• **The task**
The records that follow are to be transcribed in full, without their images.

[Stored data entries]
[Start of Attachment]

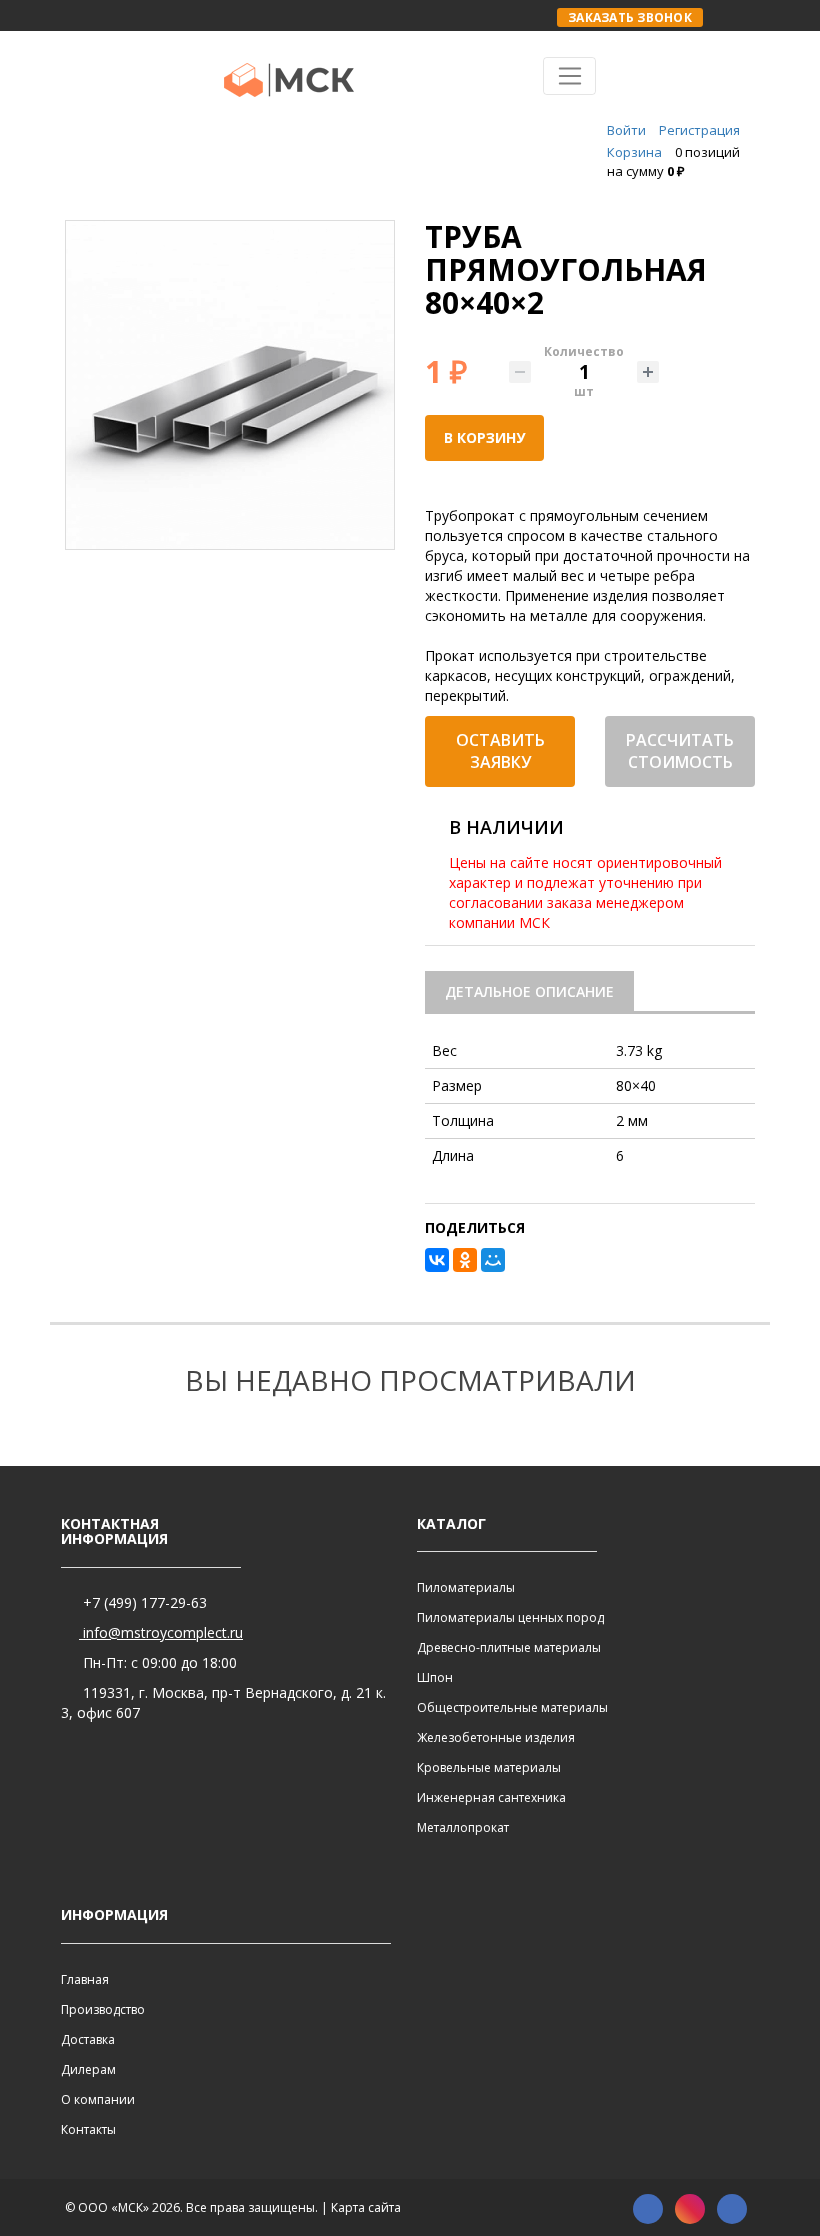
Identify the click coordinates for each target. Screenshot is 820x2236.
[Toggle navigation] (569, 76)
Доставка (88, 2039)
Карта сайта (366, 2207)
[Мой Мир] (493, 1260)
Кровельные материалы (489, 1767)
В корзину (484, 437)
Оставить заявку (500, 751)
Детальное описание (529, 991)
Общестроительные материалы (512, 1707)
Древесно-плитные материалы (509, 1647)
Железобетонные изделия (496, 1737)
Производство (103, 2009)
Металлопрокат (463, 1827)
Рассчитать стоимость (680, 751)
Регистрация (699, 130)
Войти (626, 130)
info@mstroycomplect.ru (161, 1632)
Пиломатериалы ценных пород (510, 1617)
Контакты (88, 2129)
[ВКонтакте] (437, 1260)
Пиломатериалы (466, 1587)
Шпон (435, 1677)
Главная (85, 1979)
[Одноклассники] (465, 1260)
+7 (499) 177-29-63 (143, 1602)
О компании (98, 2099)
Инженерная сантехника (491, 1797)
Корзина (634, 152)
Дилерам (88, 2069)
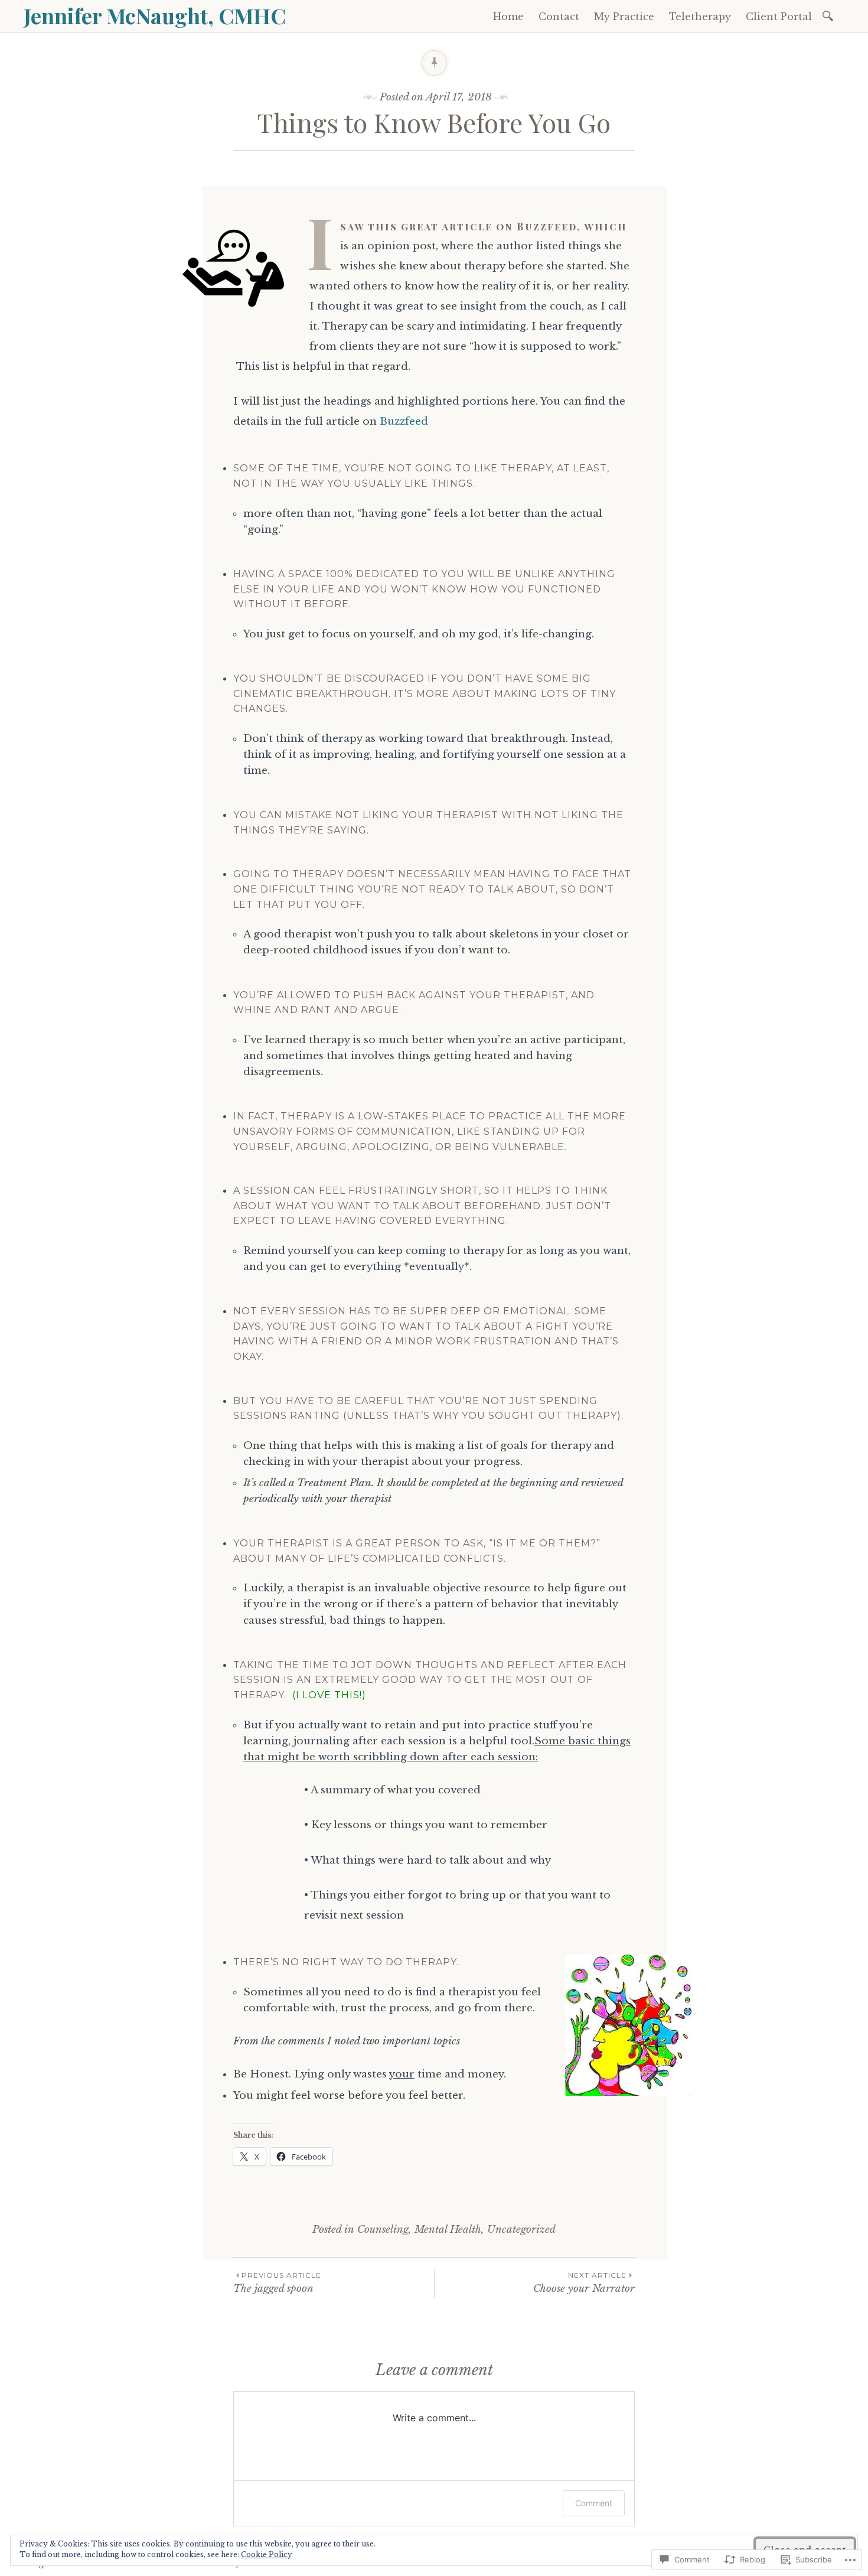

[End of Attachment]

• **Solution**
Identify the click coordinates for each target. Screenshot is 820x2236.
[Toggle navigation] (569, 76)
Доставка (88, 2039)
Карта сайта (366, 2207)
[Мой Мир] (493, 1260)
Кровельные материалы (489, 1767)
В корзину (484, 437)
Оставить заявку (500, 751)
Детальное описание (529, 991)
Общестроительные материалы (512, 1707)
Древесно-плитные материалы (509, 1647)
Железобетонные изделия (496, 1737)
Производство (103, 2009)
Металлопрокат (463, 1827)
Рассчитать стоимость (680, 751)
Регистрация (699, 130)
Войти (626, 130)
info@mstroycomplect.ru (161, 1632)
Пиломатериалы ценных пород (510, 1617)
Контакты (88, 2129)
[ВКонтакте] (437, 1260)
Пиломатериалы (466, 1587)
Шпон (435, 1677)
Главная (85, 1979)
[Одноклассники] (465, 1260)
+7 (499) 177-29-63 (143, 1602)
О компании (98, 2099)
Инженерная сантехника (491, 1797)
Корзина (634, 152)
Дилерам (88, 2069)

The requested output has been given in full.